God, even with the town! Which, it's not hard to win the town over when you drop them a couple of smiles, and help them carry their groceries, and occasionally do their lawn work but god — and now suddenly he can skip a rock six times longer than Cam can?

It's like God is punishing him or something. Which, ridiculous, he's a good Christian boy! He goes to church on Sundays, only swears in moderation, and his porn history is fairly normal, thank you very much.

Coming back up for air, Cam wasn't quick enough to duck and miss the rock that came hurtling towards him. It smacked him right against the eye with a force that jerked Cam's head back. He swore loudly. Birds scattered. Mae and Kenji stopped play-fighting. Wyatt scrambled to his feet, looking horrified.

He should be scared. He should be fearing for his goddamn life.

"I am so sorry," Wyatt apologized as Cam clambered on shore. "I didn't see you there."

"Sure," Cam snapped, shoving past Wyatt as he stomped for the Captain America towel he had laid out a good hundred feet away from Wyatt's plain navy blue one. "Like this wasn't your plan all along. Oh, hey, you know what would be fun? Let's go back to Virginia and injure Cameron some more."
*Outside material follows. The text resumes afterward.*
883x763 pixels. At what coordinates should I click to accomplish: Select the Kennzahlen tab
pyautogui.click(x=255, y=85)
"It was an accident," Wyatt insisted.

Cam risked a glance towards him, and saw he had picked his towel off the ground and was trailing after him. "Oh, Christ, Wyatt. Leave me alone."
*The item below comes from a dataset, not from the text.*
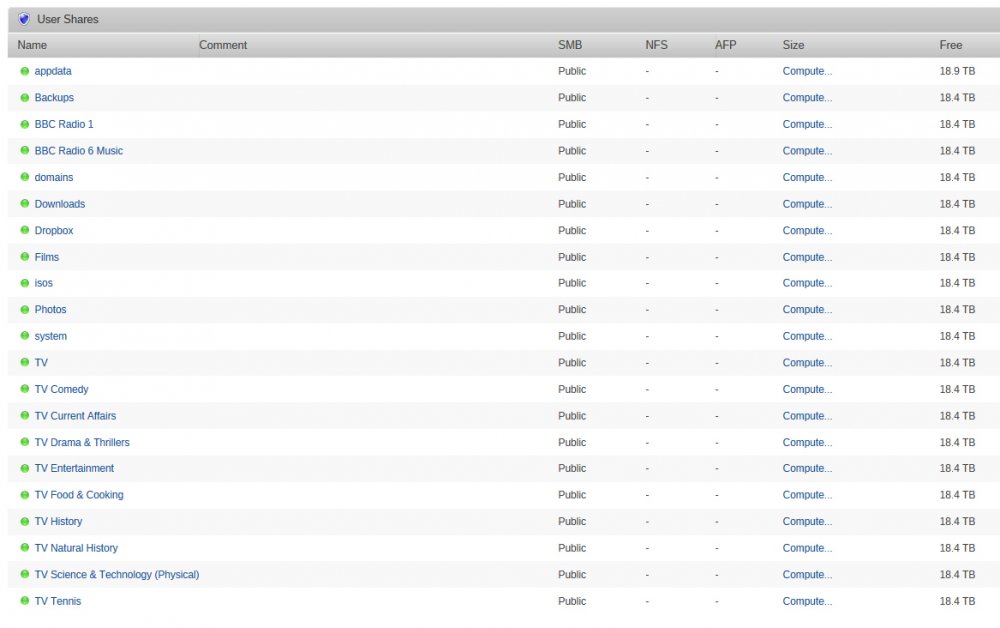Click the green icon beside TV Comedy
Screen dimensions: 1000x628
point(25,388)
"You need to put some ice on that."

"It's fine," Cam grumbled. It wasn't. He couldn't even open it, and his whole eye felt like it was throbbing.

Wyatt didn't look convinced and rummaged around in the cooler, putting handfuls of ice into his towel and twisting it around so it made a makeshift ice pack. He looked at Cam expectantly.
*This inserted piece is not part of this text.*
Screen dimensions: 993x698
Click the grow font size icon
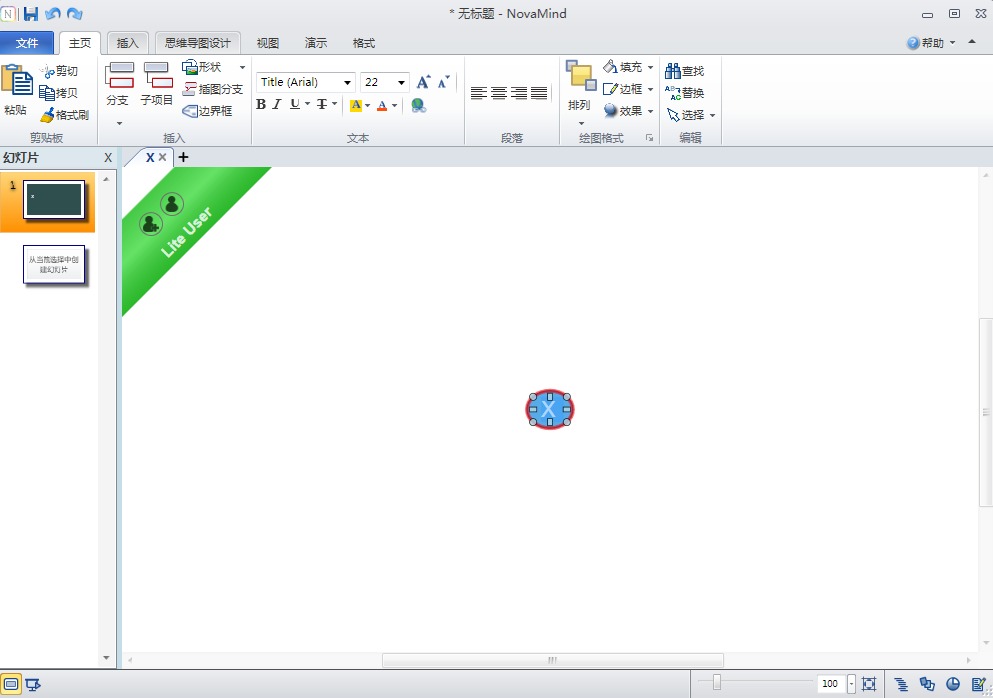pos(423,82)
"Come near me with that, and I'll kill you."

Wyatt either didn't hear him or didn't care.

Kneeling on Chris Evans' face, he grabbed Cam by the shirt so he wouldn't scramble away and pressed the ice-filled towel against his eye.

Cam hissed and jerked back. Wyatt's grip on his shirt tightened. "Stop being such a baby."

"You're going to ruin my shirt!"

Wyatt rolled his eyes. "Who swims with their shirt on, anyway? Got something under there you don't want people to see?"

"I could ask the same thing about you."

Wyatt's hand, still pressed against Cam's eye, faltered. "I don't swim."

Cam was unconvinced. "What, you don't know how or something?"

"I'm not an idiot; I know how to swim. I just don't."

"You just don't...what, have fun? Why are you even here, then?"

Wyatt furrowed his brow. "You invited me."

"Uh," Cam sat back, shoving the ice and Wyatt's hand away from him, "let's get two things straight. One: I didn't invite you, Kenji did. I was the ill-fated messenger. Two: Even if I did invite you, why would you come? That doesn't make any sense."

Something unrecognizable flashed across Wyatt's face, but it was gone within the second. Turning his attention back to the ice, he said, "Just trying to be polite."

"Polite? I'm just some big joke to you, is that it?"

Wyatt's expression soured. "Why are you always playing the victim?"

"Why are you always being an asshole?"

Wyatt stared. Cam stared back defiantly.

Cam pressed his lips tight together and tried not to jolt when Wyatt's gaze dropped to his mouth. He wondered if Wyatt was thinking about the well. Not the pushing, but the kiss. God, the kiss. Wyatt had been skinnier, then. They'd been younger, breathless boys. It wasn't a great kiss; they were too inexperienced, eager for something they knew nothing about but...before Cam fell, before he sprained his wrist and swallowed a gallon of water...it'd been good.

At least until Wyatt went and ruined it.

They barely noticed Kenji and Mae had made it on shore until Kenji yelled at them, waving his phone around.

"No one make plans tomorrow!" he hollered. "We're going to a party!"

It began at Franco's party.

Or, maybe that's where it ended — it certainly felt like the end for Cam; everything was spinning and he felt something rising in his throat, and what kind of apocalypse would this be if Wyatt wasn't off talking to some pretty blonde girl?

"You're staring again!" Mae yelled, a red solo cup in one hand and a bottle of god knows what in the other. She was dancing in place, the dark makeup she'd took over an hour to put on was now smeared across her face.

"'m not staring," Cam replied miserably. He stared at Wyatt, watching as he laughed out loud at something the girl said, his head falling back and his whole body jerking at the action.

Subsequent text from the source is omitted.